How will we know if someone succeeds in building artificial general intelligence (AGI)? A recent paper defines milestones on the road from calculator to superintelligence.
What’s new: Researchers at Google led by Meredith Ringel Morris propose a taxonomy of AI systems according to their degree of generality and ability to perform cognitive tasks. They consider today’s large multimodal models to be “emerging AGI.”
AGI basics: Artificial general intelligence is commonly defined as AI that can perform any intellectual task a human can. Shane Legg (who co-founded DeepMind) and Ben Goertzel (co-founder and CEO of SingularityNet) coined the term AGI for a 2007 collection of essays. Subsequently, companies like DeepMind and OpenAI, which explicitly aim to develop AGI, propelled the idea into the mainstream.

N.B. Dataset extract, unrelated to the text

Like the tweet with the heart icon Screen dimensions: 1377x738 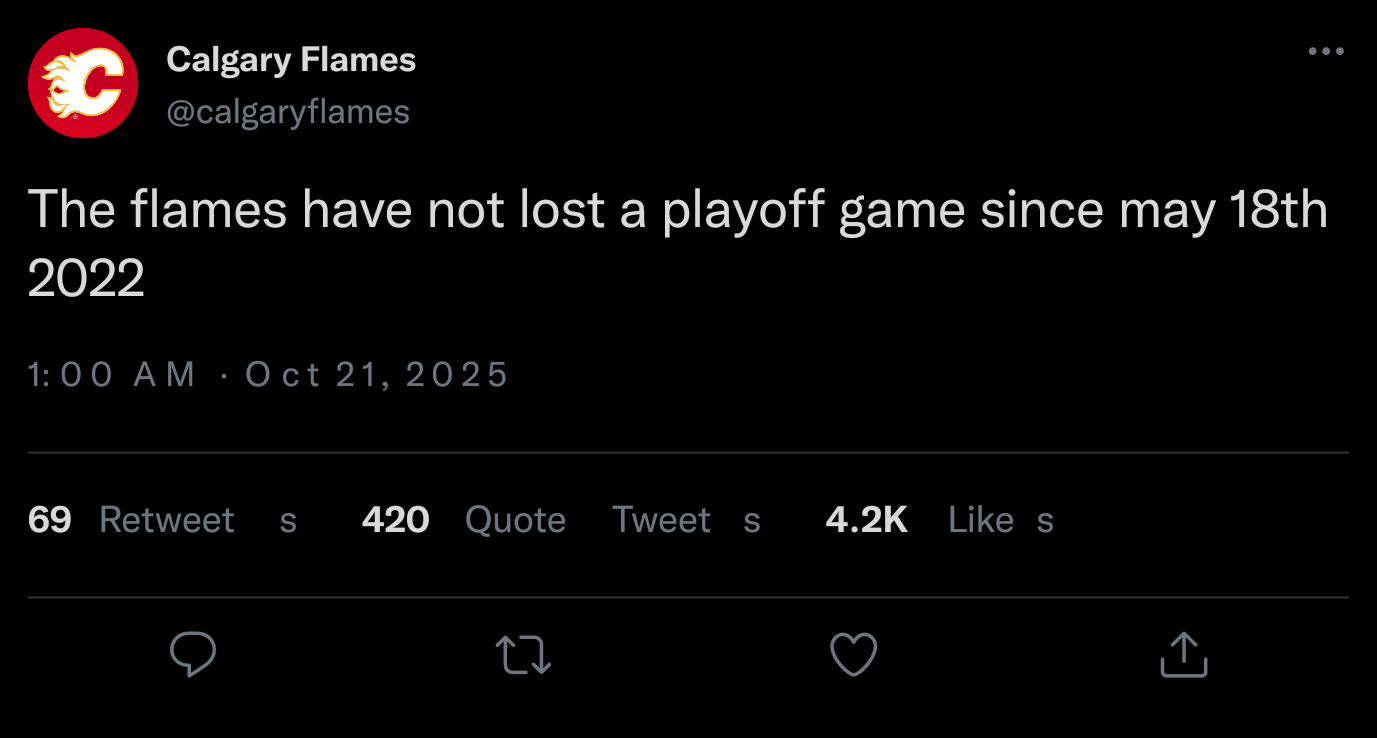click(854, 657)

How it works: The taxonomy categorizes systems as possessing narrow skills (not AGI) or general capabilities (AGI). It divides both narrow and general systems into five levels of performance beyond calculator-grade Level 0. It also includes a metric for degree of autonomy.

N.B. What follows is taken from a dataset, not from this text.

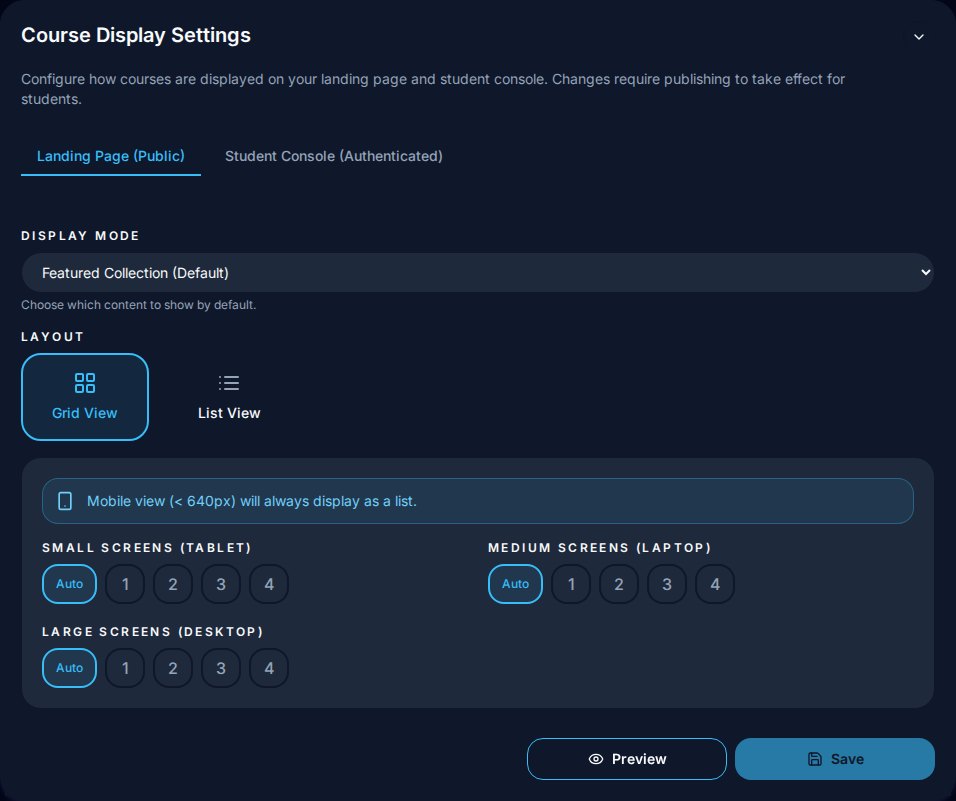Set Small Screens (Tablet) columns to 1

pos(125,584)
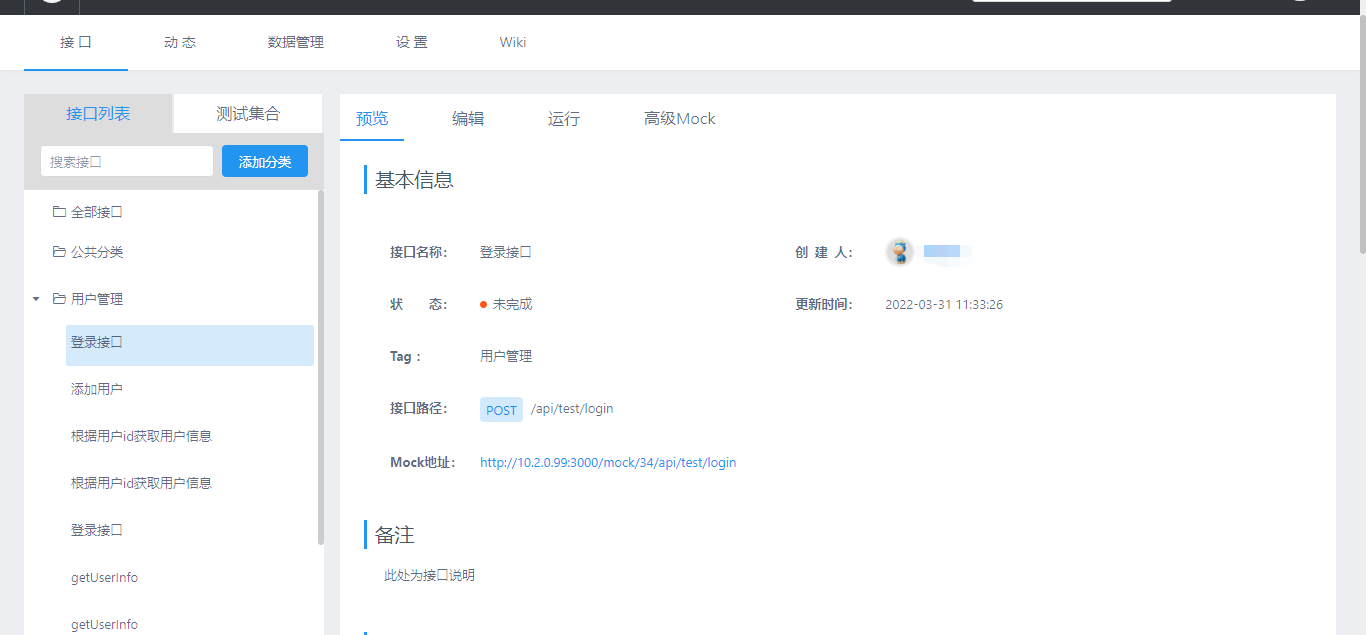
Task: Click the 全部接口 folder icon
Action: pyautogui.click(x=59, y=211)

- Narrow systems perform one distinct task; they may perform at one of the five levels, but they are not AGI. General systems perform a range of tasks (which the authors don’t specify) that align with real-world activities of broad value to people, including but not limited to linguistic, mathematical, logical, spatial reasoning, social, learning, and creative tasks. Crucially, they can learn how to learn new skills and when to ask humans for more information. The authors classify general systems as AGI at various levels of performance.
- Level 1 (“emerging”) matches or slightly exceeds unskilled humans. Levels 2 (“competent”), 3 (“expert”), and 4 (“virtuoso”) systems surpass the 50th, 90th and 99th percentiles of skilled human performance, respectively. Level 5 (“superhuman” or “artificial superintelligence”) outperforms 100 percent of skilled humans.
- Most current systems that perform at Level 2 or higher are narrow. For example, AlphaFold, which finds the shapes of protein molecules, achieves Level 5 performance but only in a single task. On the other hand, the authors consider large language models like Bard, ChatGPT, and Lama 2 to be general systems at Level 1 (although their performance may achieve Level 2 in some tasks).
- The authors’ autonomy scale ranges from tools for which humans control the task while the system automates subtasks (the first level of autonomy) to agents that act independently (the fifth). Higher levels of performance can unlock higher levels of autonomy. For instance, Level 4 AGI may be necessary to enable fully autonomous vehicles that are safe and trustworthy.
Yes, but: The authors’ definition identifies some classes of tasks that contribute to generality, but it includes neither a list of tasks a system must perform to be considered general nor a method for selecting them. Rather, the authors call on the research community to develop a “living benchmark” for generality that includes a mechanism for adding novel tasks.
Why it matters: AGI is one of the tech world’s hottest buzzwords, yet it has had no clear definition, and various organizations propose different definitions. This lack of specificity makes it hard to talk about related technology, regulation, and other topics. The authors’ framework, on the other hand, supports a more nuanced discussion of the path toward AGI. And it may have high-stakes business implications: Under the terms of their partnership, OpenAI can withhold from Microsoft models that attain AGI. Applying the authors’ taxonomy would make it harder for one of the parties to move the goalposts.
We’re thinking: Defining AGI is tricky! For instance, OpenAI defines AGI as “a highly autonomous system that outperforms humans at most economically valuable work.” This definition, had it been formulated in the early 1900s, when agriculture accounted for 70 percent of work globally, would have described the internal combustion engine.